● Dataset records:

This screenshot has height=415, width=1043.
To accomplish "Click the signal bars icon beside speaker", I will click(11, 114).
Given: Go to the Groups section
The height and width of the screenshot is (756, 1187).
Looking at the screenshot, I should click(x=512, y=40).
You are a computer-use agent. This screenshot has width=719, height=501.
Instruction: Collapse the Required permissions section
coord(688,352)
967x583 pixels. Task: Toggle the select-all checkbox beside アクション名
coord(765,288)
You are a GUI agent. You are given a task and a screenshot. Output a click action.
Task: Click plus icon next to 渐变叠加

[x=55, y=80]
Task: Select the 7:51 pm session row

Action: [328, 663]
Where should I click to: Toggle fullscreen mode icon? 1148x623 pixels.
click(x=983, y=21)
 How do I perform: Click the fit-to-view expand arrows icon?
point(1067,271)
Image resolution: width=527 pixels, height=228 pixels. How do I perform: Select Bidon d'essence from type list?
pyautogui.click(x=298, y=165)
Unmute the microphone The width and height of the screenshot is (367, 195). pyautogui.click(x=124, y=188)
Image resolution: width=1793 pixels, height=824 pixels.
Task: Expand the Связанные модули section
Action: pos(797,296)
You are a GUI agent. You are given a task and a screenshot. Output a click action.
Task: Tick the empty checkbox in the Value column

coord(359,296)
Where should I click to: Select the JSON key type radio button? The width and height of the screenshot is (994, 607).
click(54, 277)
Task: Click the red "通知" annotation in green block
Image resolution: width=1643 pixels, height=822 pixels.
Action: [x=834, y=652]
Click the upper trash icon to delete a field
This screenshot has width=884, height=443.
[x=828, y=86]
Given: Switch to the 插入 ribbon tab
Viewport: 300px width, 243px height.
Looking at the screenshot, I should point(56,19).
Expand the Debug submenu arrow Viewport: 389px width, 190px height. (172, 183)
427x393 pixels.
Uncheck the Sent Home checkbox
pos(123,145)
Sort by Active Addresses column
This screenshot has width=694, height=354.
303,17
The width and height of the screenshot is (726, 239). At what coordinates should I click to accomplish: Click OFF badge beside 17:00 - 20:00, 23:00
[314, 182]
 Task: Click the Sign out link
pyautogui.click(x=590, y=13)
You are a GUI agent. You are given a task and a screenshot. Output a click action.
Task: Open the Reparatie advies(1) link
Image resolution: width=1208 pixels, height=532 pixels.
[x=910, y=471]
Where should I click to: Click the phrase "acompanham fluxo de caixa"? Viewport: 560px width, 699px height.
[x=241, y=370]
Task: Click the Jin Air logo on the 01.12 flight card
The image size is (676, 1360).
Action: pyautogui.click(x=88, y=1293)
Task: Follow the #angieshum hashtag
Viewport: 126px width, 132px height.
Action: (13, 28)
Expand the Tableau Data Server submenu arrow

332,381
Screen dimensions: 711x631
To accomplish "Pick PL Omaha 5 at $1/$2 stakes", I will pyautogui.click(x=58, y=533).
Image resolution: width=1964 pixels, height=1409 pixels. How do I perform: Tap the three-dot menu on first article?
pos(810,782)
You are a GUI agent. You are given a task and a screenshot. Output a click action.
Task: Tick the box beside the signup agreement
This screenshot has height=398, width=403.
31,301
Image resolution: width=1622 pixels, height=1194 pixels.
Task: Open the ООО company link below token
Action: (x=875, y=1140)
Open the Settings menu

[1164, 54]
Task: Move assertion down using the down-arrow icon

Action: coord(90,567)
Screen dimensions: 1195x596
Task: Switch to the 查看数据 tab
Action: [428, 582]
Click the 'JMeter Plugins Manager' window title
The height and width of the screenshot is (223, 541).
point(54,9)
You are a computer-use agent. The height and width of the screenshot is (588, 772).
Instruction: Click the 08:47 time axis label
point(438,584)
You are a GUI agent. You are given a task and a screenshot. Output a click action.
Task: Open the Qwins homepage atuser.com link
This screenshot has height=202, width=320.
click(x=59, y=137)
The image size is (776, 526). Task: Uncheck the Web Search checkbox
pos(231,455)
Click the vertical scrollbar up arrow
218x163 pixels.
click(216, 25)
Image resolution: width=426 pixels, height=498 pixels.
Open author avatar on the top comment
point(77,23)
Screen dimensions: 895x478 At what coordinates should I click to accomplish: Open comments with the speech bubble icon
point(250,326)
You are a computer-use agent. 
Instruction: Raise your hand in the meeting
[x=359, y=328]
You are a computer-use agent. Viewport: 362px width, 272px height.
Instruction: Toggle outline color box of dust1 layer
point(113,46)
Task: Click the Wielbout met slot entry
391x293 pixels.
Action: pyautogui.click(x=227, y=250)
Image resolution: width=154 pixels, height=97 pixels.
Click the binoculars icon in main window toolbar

● Task description:
Look over the records above and copy each line that includes the string "window".

● Final answer:
Click the 'JMeter Plugins Manager' window title
Click the binoculars icon in main window toolbar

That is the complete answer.